Хайдер словно слушал арию из оперы. Он смотрел в большие, под выщипанными седыми бровями, светло-серые, прозрачные как чистая вода глаза старой женщины. Хозяйка. Богачка. Мамаша Елагина. А красивая была когда-то, курва, должно быть. Говорит как поет! Отчего-то сильно, больно сжалось сердце. Ему хотелось еще и еще слушать этот голос. Это нежное, прозрачное, воздушное пение. Будто бы пение ангелов.

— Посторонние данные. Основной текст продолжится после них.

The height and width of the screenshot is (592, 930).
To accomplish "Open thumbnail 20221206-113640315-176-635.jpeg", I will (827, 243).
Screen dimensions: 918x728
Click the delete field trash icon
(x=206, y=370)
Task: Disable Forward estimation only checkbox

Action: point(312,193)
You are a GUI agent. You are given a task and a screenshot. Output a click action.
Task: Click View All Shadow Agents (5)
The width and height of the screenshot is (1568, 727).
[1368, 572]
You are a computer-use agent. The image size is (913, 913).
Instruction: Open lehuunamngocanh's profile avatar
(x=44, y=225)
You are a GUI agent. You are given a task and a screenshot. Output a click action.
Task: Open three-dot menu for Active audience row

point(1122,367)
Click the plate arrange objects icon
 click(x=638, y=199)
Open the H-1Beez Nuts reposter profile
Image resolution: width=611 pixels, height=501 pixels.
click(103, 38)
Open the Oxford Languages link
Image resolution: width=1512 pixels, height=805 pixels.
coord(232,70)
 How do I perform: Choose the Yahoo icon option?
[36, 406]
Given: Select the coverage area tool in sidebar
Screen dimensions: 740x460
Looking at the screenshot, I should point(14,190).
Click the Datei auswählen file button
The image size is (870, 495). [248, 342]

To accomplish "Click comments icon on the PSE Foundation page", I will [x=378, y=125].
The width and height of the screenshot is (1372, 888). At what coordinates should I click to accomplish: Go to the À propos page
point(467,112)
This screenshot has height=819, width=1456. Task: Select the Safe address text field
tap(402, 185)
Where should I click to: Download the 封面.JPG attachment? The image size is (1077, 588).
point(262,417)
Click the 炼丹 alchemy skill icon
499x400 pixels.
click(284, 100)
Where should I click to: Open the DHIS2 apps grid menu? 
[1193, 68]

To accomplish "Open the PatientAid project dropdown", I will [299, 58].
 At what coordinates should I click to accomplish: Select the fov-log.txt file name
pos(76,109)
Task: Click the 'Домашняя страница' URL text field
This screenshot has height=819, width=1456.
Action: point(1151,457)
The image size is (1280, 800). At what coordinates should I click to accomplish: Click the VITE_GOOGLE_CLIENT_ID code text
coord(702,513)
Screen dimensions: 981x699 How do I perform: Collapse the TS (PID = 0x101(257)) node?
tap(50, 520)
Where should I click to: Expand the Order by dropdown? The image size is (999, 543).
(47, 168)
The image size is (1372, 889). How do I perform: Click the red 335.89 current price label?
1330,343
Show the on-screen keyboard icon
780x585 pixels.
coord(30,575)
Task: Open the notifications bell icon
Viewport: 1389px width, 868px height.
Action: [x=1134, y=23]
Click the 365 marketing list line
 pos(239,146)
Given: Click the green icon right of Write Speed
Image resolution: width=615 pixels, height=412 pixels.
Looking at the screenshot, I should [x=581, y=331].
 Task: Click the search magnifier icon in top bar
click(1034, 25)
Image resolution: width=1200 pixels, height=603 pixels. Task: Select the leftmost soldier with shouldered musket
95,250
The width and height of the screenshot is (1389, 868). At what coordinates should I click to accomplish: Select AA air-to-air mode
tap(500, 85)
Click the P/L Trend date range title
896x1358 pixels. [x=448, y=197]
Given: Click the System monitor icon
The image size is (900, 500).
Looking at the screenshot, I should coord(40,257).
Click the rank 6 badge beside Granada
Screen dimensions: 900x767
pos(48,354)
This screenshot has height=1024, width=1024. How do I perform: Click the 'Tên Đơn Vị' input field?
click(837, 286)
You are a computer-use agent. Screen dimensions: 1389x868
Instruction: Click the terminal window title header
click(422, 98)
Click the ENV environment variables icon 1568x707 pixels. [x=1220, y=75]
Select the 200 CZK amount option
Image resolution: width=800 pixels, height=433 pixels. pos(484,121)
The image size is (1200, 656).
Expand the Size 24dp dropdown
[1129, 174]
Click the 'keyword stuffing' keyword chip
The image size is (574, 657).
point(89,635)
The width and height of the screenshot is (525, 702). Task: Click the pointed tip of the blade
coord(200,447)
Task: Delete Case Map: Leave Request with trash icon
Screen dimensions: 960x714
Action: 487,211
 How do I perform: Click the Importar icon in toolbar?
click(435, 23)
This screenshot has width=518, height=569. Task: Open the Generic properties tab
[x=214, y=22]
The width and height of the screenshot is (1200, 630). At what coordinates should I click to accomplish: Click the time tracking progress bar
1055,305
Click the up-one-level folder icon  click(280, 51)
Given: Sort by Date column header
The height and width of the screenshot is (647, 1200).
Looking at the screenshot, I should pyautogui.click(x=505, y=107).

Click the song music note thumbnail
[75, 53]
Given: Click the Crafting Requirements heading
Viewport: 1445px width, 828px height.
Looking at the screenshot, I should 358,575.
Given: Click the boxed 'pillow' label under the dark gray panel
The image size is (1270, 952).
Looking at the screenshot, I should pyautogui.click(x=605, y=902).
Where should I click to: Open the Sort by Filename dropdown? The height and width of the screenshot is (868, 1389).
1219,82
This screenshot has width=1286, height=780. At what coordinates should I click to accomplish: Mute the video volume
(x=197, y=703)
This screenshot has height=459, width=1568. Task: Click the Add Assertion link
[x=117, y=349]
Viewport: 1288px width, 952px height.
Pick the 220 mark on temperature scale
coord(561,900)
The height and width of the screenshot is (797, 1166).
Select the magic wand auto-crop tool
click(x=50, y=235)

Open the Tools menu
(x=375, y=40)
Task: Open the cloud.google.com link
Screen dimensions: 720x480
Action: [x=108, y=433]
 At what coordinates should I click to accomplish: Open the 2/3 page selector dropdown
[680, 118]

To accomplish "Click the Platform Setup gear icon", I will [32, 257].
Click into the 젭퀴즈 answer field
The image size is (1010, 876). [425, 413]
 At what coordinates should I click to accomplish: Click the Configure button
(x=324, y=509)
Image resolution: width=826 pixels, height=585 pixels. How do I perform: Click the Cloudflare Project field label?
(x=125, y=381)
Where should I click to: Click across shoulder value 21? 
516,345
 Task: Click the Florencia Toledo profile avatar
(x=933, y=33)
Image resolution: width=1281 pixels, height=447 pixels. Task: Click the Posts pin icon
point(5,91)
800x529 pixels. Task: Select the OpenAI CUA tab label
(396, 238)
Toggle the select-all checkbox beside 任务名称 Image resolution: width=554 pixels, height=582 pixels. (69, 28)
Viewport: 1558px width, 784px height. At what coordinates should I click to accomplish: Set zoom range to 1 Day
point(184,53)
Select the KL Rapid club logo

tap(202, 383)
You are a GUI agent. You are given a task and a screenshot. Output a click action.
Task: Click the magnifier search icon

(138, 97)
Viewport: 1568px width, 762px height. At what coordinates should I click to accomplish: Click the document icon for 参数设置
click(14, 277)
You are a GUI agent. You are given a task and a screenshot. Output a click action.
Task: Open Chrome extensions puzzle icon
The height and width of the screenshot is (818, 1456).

Будто бы трепет крылышек эльфов из забытой, никогда ему не рассказанной детской сказки.
Ефим обернулся к Хайдеру.
Моя мать…
Ада шагнула к Хайдеру. Шаг. Еще шаг. Еще шаг.
Хайдер смотрел на изящное шелковое домашнее платье, сидящее на ней, как концертный наряд. На сборки и складки на стройной, не старушечьей талии. На кружева на высохшей груди. На уложенные валиком вокруг головы серебряные волосы. Когда-то были красивые, густые косы. От женщины пахло дорогими духами. Терпко — табаком. И еще чем-то родным. Таким теплым, таким тревожащим сердце… чем?.. детством?.. пирогом?.. ласковыми руками?..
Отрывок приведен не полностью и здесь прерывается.